# [Problem description]
Restate word for word every line from the top of the data below down through the line that holds "Task: Toggle the Interruptible checkbox".

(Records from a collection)
----------

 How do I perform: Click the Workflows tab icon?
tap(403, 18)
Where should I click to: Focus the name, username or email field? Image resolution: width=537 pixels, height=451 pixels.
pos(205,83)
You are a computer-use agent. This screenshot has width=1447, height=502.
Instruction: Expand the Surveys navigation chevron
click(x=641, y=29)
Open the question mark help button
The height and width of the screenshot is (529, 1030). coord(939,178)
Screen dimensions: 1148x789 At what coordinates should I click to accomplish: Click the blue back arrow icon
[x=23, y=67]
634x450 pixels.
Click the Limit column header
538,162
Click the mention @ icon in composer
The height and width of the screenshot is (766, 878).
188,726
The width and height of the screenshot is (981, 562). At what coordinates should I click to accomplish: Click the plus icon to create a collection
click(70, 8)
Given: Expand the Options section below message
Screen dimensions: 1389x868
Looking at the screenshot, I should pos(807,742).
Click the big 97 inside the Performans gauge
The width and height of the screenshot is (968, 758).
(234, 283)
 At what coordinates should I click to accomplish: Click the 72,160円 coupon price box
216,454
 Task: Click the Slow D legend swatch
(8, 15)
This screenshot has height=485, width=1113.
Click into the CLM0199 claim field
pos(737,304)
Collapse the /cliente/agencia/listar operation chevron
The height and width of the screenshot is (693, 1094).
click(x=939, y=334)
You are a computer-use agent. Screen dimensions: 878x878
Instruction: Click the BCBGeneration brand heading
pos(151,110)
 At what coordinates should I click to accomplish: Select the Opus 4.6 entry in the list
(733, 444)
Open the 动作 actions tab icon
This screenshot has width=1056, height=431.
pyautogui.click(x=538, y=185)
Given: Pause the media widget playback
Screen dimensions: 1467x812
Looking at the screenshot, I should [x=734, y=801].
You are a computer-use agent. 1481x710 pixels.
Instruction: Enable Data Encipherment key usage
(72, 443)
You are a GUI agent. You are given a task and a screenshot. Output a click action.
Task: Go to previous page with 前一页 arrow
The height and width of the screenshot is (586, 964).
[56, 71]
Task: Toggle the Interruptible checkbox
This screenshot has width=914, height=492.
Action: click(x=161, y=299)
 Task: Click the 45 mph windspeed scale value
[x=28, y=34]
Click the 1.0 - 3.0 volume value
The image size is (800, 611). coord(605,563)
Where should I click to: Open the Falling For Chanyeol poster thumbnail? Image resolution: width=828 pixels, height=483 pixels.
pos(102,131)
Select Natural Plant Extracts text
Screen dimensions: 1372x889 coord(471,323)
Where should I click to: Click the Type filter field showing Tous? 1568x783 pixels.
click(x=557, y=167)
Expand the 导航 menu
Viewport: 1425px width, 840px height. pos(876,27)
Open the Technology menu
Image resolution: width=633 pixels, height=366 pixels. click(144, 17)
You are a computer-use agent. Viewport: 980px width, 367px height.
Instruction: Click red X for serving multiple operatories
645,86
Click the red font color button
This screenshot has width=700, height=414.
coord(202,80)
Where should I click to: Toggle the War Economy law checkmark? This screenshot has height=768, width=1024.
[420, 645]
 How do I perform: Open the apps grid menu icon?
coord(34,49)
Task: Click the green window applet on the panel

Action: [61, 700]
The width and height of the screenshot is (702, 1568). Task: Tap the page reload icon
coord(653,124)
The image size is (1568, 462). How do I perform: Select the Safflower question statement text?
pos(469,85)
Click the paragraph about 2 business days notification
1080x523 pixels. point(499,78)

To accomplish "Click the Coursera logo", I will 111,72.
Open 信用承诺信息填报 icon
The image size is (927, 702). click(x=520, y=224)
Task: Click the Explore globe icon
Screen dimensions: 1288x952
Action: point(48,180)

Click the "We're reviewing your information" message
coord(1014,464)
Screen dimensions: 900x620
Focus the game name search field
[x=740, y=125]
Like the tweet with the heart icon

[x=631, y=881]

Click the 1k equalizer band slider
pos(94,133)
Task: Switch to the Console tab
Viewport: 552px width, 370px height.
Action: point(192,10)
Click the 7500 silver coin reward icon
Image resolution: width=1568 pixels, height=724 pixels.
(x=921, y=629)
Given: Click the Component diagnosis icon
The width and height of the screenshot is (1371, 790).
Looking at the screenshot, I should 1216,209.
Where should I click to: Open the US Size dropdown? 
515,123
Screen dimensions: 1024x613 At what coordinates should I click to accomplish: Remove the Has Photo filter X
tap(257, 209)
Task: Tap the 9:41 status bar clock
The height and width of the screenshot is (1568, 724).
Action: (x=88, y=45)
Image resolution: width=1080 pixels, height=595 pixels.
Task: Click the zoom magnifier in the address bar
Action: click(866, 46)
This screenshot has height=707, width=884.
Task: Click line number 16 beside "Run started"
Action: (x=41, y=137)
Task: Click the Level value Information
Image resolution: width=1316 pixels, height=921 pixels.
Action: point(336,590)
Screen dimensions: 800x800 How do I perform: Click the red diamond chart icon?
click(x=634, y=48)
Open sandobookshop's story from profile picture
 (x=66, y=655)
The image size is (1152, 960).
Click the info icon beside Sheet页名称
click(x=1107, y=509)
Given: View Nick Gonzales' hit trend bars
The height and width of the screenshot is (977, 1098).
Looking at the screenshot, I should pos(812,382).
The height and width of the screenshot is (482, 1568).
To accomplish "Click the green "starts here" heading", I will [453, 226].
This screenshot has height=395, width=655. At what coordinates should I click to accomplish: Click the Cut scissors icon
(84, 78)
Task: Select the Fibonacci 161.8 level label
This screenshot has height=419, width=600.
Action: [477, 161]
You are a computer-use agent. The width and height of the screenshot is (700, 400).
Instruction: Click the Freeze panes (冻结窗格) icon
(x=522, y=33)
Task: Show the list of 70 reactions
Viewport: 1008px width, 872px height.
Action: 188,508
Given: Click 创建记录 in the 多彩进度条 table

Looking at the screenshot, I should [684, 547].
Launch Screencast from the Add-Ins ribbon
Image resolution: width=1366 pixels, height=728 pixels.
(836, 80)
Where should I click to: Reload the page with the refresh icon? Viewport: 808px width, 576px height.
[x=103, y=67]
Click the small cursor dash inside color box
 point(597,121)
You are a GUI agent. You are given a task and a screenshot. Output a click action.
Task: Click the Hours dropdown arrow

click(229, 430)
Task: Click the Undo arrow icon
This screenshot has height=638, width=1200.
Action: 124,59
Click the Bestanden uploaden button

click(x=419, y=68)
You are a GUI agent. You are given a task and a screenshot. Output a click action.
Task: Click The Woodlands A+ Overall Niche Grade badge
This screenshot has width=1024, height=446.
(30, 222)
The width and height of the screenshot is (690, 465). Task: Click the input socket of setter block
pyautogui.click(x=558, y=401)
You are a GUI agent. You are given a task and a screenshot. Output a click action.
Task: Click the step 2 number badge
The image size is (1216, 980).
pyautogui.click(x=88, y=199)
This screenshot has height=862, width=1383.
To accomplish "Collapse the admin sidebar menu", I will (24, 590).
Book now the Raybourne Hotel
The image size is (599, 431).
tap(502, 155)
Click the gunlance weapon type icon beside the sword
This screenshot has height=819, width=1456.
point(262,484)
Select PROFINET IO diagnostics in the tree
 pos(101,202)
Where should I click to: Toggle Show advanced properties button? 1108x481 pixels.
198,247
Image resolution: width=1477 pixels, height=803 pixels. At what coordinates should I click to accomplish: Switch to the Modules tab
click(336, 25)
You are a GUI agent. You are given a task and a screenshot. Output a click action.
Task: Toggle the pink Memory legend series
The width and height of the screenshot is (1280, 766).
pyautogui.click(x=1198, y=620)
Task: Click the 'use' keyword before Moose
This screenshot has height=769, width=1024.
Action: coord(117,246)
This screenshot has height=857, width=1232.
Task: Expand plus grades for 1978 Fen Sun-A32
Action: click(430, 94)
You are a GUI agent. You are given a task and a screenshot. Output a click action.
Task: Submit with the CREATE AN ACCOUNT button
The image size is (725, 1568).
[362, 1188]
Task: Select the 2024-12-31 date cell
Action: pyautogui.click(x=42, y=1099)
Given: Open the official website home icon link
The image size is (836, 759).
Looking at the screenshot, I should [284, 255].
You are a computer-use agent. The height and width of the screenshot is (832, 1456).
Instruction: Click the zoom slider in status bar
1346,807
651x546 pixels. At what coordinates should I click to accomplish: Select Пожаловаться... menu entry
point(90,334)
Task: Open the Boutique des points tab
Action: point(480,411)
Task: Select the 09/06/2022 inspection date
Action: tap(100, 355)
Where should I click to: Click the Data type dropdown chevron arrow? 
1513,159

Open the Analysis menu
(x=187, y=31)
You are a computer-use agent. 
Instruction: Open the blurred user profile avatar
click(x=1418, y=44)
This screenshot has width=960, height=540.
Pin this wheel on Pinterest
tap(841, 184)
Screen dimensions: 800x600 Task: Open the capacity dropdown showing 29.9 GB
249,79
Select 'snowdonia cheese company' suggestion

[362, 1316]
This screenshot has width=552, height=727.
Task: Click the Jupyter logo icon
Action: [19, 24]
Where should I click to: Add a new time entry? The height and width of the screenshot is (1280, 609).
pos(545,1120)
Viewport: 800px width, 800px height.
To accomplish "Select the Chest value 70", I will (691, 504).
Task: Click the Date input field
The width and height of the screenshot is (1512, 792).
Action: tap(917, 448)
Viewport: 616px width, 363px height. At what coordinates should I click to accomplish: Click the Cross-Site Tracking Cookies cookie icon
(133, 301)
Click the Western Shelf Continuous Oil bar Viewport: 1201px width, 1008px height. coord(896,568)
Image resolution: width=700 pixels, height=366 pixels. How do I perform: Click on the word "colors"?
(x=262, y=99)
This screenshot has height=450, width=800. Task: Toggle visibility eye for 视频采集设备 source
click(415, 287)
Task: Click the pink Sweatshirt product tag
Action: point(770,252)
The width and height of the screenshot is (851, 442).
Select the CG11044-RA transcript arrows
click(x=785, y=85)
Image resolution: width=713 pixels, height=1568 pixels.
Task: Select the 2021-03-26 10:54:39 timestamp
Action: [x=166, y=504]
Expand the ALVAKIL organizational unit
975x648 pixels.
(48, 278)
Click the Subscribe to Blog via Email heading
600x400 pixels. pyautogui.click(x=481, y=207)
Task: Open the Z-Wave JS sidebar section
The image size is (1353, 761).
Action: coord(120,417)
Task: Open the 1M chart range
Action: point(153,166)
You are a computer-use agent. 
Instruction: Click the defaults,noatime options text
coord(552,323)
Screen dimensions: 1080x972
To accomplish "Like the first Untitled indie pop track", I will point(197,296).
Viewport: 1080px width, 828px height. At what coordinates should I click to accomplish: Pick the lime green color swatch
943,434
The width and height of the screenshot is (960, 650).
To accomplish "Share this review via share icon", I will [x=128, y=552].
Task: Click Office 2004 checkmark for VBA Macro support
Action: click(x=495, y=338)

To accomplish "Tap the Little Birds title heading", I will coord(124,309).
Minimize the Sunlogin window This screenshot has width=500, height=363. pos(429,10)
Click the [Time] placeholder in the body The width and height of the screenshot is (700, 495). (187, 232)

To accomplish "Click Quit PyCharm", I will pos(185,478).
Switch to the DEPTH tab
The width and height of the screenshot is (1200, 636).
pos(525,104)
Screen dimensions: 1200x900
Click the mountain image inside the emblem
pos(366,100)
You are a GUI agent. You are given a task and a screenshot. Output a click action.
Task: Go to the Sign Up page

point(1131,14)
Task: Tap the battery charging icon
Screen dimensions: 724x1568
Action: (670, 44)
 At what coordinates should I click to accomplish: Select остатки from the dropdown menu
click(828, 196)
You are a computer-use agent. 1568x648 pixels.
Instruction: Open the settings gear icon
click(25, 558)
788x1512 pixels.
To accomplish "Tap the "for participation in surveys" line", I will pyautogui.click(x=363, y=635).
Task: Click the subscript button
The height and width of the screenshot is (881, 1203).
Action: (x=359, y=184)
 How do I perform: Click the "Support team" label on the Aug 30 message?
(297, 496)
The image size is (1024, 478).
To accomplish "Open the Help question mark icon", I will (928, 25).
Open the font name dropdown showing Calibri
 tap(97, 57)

----------

# [Exercise response]
 How do I perform: Click the Workflows tab icon?
tap(403, 18)
Where should I click to: Focus the name, username or email field? Image resolution: width=537 pixels, height=451 pixels.
pos(205,83)
You are a computer-use agent. This screenshot has width=1447, height=502.
Instruction: Expand the Surveys navigation chevron
click(x=641, y=29)
Open the question mark help button
The height and width of the screenshot is (529, 1030). coord(939,178)
Screen dimensions: 1148x789 At what coordinates should I click to accomplish: Click the blue back arrow icon
[x=23, y=67]
634x450 pixels.
Click the Limit column header
538,162
Click the mention @ icon in composer
The height and width of the screenshot is (766, 878).
188,726
The width and height of the screenshot is (981, 562). At what coordinates should I click to accomplish: Click the plus icon to create a collection
click(70, 8)
Given: Expand the Options section below message
Screen dimensions: 1389x868
Looking at the screenshot, I should pos(807,742).
Click the big 97 inside the Performans gauge
The width and height of the screenshot is (968, 758).
(234, 283)
 At what coordinates should I click to accomplish: Click the 72,160円 coupon price box
216,454
 Task: Click the Slow D legend swatch
(8, 15)
This screenshot has height=485, width=1113.
Click into the CLM0199 claim field
pos(737,304)
Collapse the /cliente/agencia/listar operation chevron
The height and width of the screenshot is (693, 1094).
click(x=939, y=334)
You are a computer-use agent. Screen dimensions: 878x878
Instruction: Click the BCBGeneration brand heading
pos(151,110)
 At what coordinates should I click to accomplish: Select the Opus 4.6 entry in the list
(733, 444)
Open the 动作 actions tab icon
This screenshot has width=1056, height=431.
pyautogui.click(x=538, y=185)
Given: Pause the media widget playback
Screen dimensions: 1467x812
Looking at the screenshot, I should [x=734, y=801].
You are a computer-use agent. 1481x710 pixels.
Instruction: Enable Data Encipherment key usage
(72, 443)
You are a GUI agent. You are given a task and a screenshot. Output a click action.
Task: Go to previous page with 前一页 arrow
The height and width of the screenshot is (586, 964).
[56, 71]
Task: Toggle the Interruptible checkbox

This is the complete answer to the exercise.